→ What the exercise asks
Would you print the listing that follows exactly, but without its pictures?

→ Source data
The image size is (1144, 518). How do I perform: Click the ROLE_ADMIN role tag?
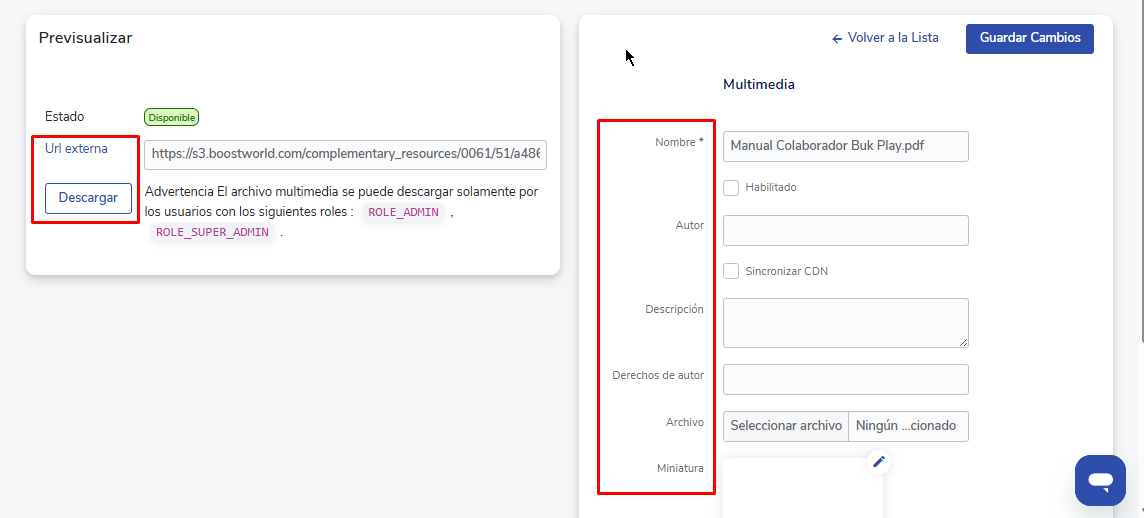coord(403,212)
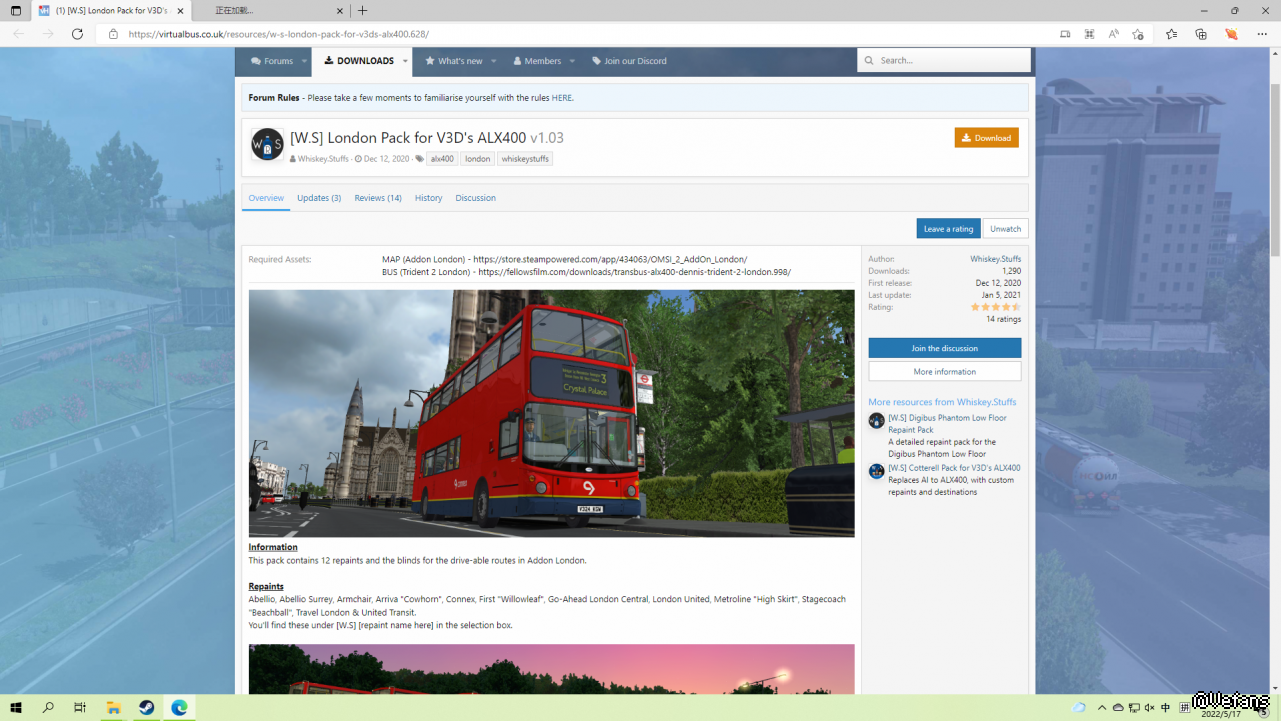Image resolution: width=1281 pixels, height=721 pixels.
Task: Click the browser refresh icon
Action: [77, 34]
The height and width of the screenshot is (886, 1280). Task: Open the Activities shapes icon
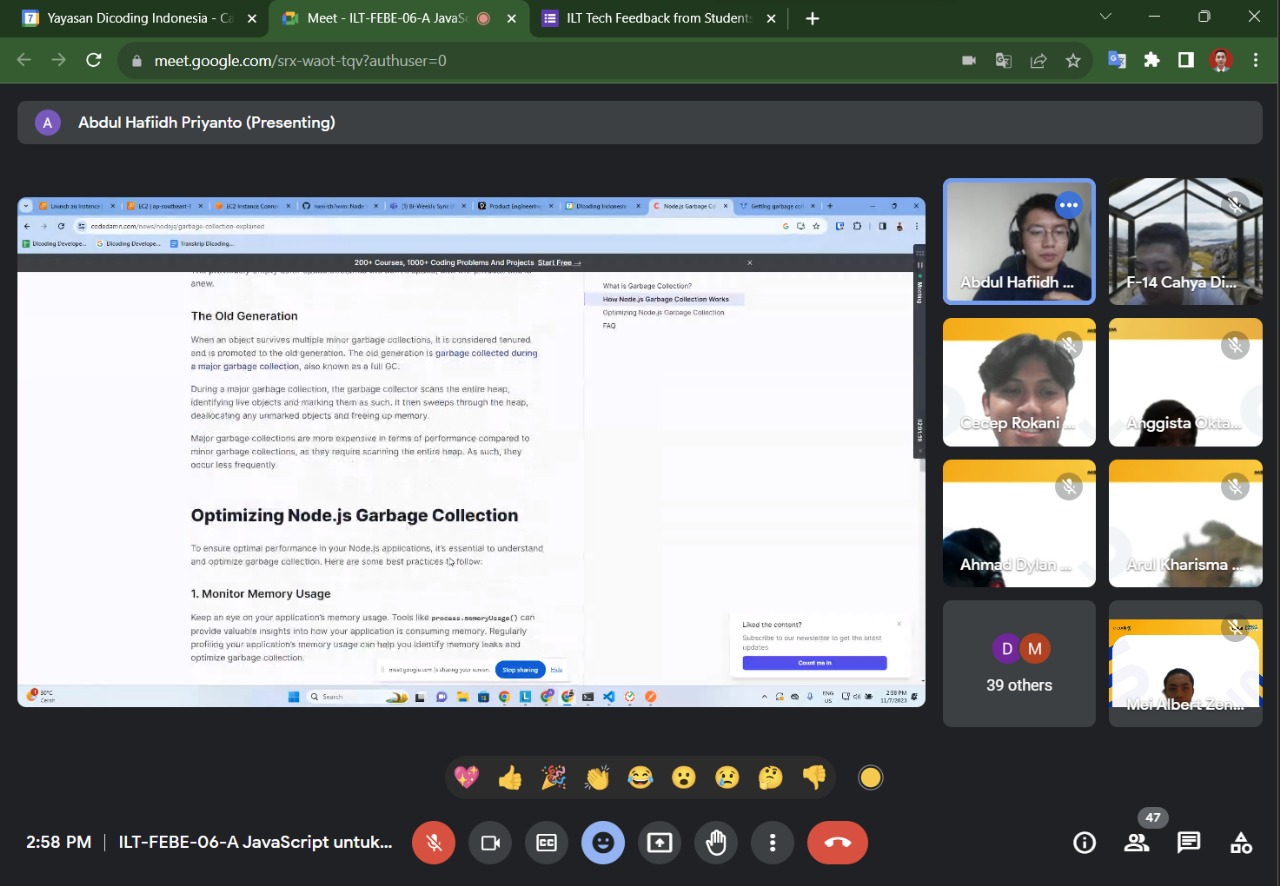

→ Exercise output
The image size is (1144, 518). How do I perform: Click the ROLE_ADMIN role tag?
coord(403,212)
Image resolution: width=1281 pixels, height=721 pixels.
Task: Click the browser refresh icon
Action: [77, 34]
The height and width of the screenshot is (886, 1280). Task: Open the Activities shapes icon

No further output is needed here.